Lines in the data below that contain the word "computer" are to be copied.

▶ [The input]:
>>>>>

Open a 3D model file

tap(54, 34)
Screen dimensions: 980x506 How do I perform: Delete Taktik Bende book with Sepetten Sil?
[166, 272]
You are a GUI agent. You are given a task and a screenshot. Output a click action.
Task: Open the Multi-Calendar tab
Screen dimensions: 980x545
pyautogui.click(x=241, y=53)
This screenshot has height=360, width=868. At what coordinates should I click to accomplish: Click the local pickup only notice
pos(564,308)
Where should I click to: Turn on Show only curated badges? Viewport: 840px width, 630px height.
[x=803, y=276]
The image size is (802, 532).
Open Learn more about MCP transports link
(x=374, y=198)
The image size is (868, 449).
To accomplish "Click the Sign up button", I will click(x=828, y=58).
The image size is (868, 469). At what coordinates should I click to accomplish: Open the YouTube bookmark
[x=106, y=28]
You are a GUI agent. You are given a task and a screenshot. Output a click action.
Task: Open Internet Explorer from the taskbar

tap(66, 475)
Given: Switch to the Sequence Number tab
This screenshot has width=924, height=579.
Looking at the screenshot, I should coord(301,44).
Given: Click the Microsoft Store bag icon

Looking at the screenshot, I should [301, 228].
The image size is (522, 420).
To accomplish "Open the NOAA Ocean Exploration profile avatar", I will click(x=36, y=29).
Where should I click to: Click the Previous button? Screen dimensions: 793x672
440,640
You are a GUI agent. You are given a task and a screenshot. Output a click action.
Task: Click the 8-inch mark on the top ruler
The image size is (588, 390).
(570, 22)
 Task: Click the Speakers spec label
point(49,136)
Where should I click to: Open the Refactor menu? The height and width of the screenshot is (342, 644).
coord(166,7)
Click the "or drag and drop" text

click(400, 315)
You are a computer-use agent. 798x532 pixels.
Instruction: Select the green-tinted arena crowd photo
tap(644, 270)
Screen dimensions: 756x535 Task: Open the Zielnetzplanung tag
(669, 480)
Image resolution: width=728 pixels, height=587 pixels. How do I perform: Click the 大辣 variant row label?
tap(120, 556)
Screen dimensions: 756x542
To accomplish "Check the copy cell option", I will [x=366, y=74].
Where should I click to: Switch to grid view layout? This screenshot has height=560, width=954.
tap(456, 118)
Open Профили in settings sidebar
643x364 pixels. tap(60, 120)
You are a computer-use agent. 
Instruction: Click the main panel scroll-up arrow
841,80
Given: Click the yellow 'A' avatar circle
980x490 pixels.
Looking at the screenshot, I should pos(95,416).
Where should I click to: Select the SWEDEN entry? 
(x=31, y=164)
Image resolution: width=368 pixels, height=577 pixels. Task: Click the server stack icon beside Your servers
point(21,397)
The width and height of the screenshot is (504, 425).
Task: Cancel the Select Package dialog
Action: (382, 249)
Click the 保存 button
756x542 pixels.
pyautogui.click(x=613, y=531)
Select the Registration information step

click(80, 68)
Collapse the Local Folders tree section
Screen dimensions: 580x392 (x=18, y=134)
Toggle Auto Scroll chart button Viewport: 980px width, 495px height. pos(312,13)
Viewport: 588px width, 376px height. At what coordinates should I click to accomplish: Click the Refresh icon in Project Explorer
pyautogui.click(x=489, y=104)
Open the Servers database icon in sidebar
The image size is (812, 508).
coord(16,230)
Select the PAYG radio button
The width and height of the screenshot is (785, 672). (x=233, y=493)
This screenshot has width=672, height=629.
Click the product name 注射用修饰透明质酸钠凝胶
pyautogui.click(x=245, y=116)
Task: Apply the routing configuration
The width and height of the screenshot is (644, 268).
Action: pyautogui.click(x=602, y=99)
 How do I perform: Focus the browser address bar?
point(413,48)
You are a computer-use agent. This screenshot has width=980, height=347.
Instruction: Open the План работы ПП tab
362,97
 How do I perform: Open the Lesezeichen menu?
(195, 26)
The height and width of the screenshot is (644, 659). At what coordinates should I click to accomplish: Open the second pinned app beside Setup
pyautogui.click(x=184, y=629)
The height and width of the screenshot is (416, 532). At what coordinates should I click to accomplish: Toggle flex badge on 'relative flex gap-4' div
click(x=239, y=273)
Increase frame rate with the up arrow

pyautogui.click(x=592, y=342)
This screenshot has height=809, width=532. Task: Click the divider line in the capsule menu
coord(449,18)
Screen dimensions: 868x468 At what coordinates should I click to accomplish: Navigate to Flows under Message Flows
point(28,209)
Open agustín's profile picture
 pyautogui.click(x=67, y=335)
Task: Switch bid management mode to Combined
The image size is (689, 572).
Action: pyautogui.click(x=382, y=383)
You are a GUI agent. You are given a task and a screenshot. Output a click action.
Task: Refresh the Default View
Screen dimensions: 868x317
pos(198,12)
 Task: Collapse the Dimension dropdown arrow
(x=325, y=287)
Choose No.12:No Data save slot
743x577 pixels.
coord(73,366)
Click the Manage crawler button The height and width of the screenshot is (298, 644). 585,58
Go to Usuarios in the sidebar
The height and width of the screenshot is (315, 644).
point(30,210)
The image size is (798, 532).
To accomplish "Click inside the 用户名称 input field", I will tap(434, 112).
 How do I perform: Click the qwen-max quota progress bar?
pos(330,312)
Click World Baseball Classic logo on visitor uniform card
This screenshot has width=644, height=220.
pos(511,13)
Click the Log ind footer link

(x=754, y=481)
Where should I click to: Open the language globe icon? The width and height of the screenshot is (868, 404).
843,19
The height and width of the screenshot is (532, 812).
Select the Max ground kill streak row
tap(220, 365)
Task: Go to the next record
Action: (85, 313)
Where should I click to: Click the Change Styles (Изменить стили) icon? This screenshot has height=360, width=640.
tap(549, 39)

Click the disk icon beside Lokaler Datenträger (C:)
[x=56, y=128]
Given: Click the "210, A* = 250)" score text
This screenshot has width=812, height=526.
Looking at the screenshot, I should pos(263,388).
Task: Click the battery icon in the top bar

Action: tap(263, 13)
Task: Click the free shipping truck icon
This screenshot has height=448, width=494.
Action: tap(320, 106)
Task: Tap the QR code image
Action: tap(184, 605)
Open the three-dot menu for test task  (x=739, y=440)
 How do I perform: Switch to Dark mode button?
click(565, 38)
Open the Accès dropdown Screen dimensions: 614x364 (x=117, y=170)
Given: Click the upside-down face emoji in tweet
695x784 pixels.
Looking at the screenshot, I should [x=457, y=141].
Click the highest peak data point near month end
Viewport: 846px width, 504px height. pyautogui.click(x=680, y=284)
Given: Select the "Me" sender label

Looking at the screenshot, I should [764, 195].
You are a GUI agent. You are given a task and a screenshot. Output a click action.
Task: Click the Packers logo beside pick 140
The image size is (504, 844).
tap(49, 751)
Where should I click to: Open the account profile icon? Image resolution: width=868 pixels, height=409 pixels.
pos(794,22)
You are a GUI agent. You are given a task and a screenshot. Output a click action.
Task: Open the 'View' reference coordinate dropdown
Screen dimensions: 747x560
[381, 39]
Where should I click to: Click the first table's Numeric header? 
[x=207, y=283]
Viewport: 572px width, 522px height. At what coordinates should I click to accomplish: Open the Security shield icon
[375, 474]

<<<<<

▶ [Exercise response]:
You are a computer-use agent. 798x532 pixels.
You are a computer-use agent. 
You are a computer-use agent. This screenshot has width=980, height=347.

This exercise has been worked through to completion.